Serum HBV DNA does not rebound during treatment with nucleoside analogs, unless viral resistance develops or treatment is discontinued.27 One potential benefit of rapid and potent suppression of HBV replication is reduced risk of drug resistance. It has been shown that the subsequent chance of lamivudine resistance is directly proportional to the HBV DNA levels at week 24 of lamivudine treatment.29 Another study of telbivudine versus ADV showed that suppression of HBV DNA levels at 24 weeks correlates with efficacy outcomes and viral breakthroughs at 1 year.30 Longer-term studies with ETV in nucleoside-naïve patients have reported that most patients achieve HBV DNA suppression within the first 24 weeks of treatment and is maintained for up to 4 years of treatment31 with minimal resistance at 5 years (1%).11 However, HBV resistance was not monitored in the current study. The week 48 data obtained in this study for ETV are consistent with the results of larger-phase III studies that established the superiority of ETV over lamivudine.12, 13 In nucleoside-treatment naïve HBeAg-positive patients, the 0.5-mg dose of ETV produced a mean reduction in serum HBV DNA of 6.9-log10 copies/mL, and 67% of patients had undetectable HBV DNA (<300 copies/mL) after 48 weeks of treatment.12 Patients in both groups of this study had higher baseline HBV DNA than in other studies, which may explain the lower rates of patients who achieved HBV DNA of less than 300 copies/mL in this study.

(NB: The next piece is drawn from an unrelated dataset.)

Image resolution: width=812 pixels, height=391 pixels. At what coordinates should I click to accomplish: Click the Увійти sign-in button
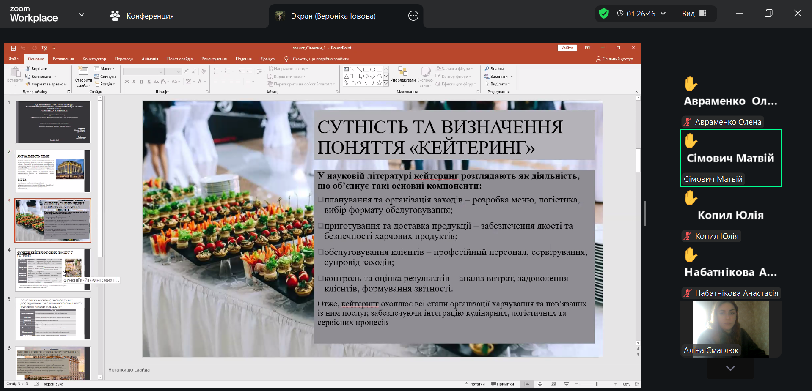click(567, 48)
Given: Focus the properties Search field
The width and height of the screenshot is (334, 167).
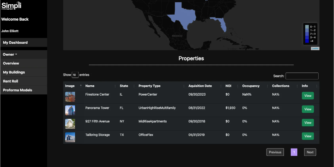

There are several potential limitations of the current study. We did not evaluate viral kinetics according to HBV genotype. This parameter should be considered in future studies as knowledge of HBV kinetics matures. The influence of HBeAg status on the viral kinetics of HBV is not well understood and was not considered in this study. This population consisted of HBeAg-positive patients who had high-level viremia (HBV DNA >108 copies/mL), and the viral kinetic parameters of both ETV and ADV may demonstrate different patterns in patients with low-level viremia. The first-phase slope of the decline in HBV DNA has been reported to be steeper in HBeAg-negative patients than in HBeAg-positive patients.25 Future studies of viral kinetics also should incorporate quantitative studies of e and s antigens, as well as ALT levels, to provide a comprehensive understanding of the biological response to potent inhibition of HBV DNA replication.
In conclusion, ETV 0.5 mg daily produced more rapid and significantly greater suppression of HBV DNA than ADV 10 mg daily in nucleoside-naïve patients with HBeAg-positive CHB. Moreover, there was considerably less variability in the extent of HBV DNA reductions in patients treated with ETV, with more patients achieving HBV DNA less than 300 copies/mL at week 48. Early virological response was found to be predictive of subsequent virological response, with those having lower HBV DNA levels at day 10 being more likely to achieve HBV DNA less than 300 copies/mL at weeks 24 and 48. Greater and more rapid reduction in HBV DNA levels may result in more prolonged efficacy and less risk of viral resistance. ETV provides rapid and potent suppression of HBV DNA and has been shown to be a useful agent in the long-term management of patients with CHB infection.